The document describes components of pastoral systems and highlight issues relating to resource endowment and environmental dynamics that should be considered during development planning. It shows an integrated approach to land, forage and livestock resource assessment that facilitates quantification of the resources, understanding of resource component inter-relationships, prediction of environmental impact, estimation of livestock support capacity, and appraisal of development options. The document is intended for project designers, planners and managers, and grassland and livestock technicians. The techniques described have been successfully applied in a number of FAO projects since 1986, and are designed to overcome shortcomings of traditional methods of forage assessment and livestock carrying capacity estimation.

The use of Resource Assessment for Pastoral Systems (RAPS), a computer-based pastoral resource modelling system, is introduced as a tool to integrate and analyse the dynamics and complexity of grassland-livestock production systems so that critical components can be identified, and management and development options evaluated.

Case studies are drawn from FAO project inputs carried out in China (FAO 1997), Sudan (FAO 1994a), Ethiopia (FAO 1989) and Bhutan (FAO 1987) between 1987 and 1997. Each case study is essentially a summary of the original technical report relating to grazing resource assessment and livestock production, and presents the objectives of the project component, methods used, and examples of results and recommendations.
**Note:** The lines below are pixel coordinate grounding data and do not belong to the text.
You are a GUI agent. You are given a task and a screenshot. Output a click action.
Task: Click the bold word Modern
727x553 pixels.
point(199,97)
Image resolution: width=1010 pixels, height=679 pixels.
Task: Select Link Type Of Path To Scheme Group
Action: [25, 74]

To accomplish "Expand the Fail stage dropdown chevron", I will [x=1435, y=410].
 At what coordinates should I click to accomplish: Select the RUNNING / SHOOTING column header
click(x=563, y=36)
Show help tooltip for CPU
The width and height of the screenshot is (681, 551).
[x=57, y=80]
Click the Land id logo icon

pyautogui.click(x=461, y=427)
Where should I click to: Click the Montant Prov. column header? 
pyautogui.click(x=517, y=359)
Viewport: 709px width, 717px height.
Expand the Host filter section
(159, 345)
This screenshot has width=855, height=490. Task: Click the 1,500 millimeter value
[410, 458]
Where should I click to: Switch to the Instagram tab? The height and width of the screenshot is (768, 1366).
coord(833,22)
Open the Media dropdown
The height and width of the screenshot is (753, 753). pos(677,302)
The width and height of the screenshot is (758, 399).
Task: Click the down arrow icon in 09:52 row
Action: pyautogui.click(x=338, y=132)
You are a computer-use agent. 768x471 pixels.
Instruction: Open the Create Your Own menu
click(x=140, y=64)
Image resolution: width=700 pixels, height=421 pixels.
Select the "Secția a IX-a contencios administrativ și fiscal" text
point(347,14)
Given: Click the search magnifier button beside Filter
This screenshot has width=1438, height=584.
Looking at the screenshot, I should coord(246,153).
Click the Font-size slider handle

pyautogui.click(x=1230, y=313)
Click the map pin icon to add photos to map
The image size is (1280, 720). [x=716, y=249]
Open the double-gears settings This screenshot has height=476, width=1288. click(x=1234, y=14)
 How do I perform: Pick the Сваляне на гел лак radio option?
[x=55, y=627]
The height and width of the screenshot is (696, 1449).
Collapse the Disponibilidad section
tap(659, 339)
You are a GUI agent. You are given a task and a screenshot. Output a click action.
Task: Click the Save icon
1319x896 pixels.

The general stages and components of development planning based on pastoral resource assessment are illustrated in Figure 2.

The issues, components and methods presented in the document should not be interpreted as limits to, but as the basis of, or framework for, assessment. Furthermore it is accepted that the complete range and detail of data outlined in the document will rarely be available in entirety for a particular project area. The scope and detail is merely presented as a compendium of resource parameters, options and indicators to assist the analysis of the grassland system and evaluate development options. In practice, the resource assessment should incorporate any unique circumstances or interpretations of a particular pastoral system and use as many convergent indicators as practicable.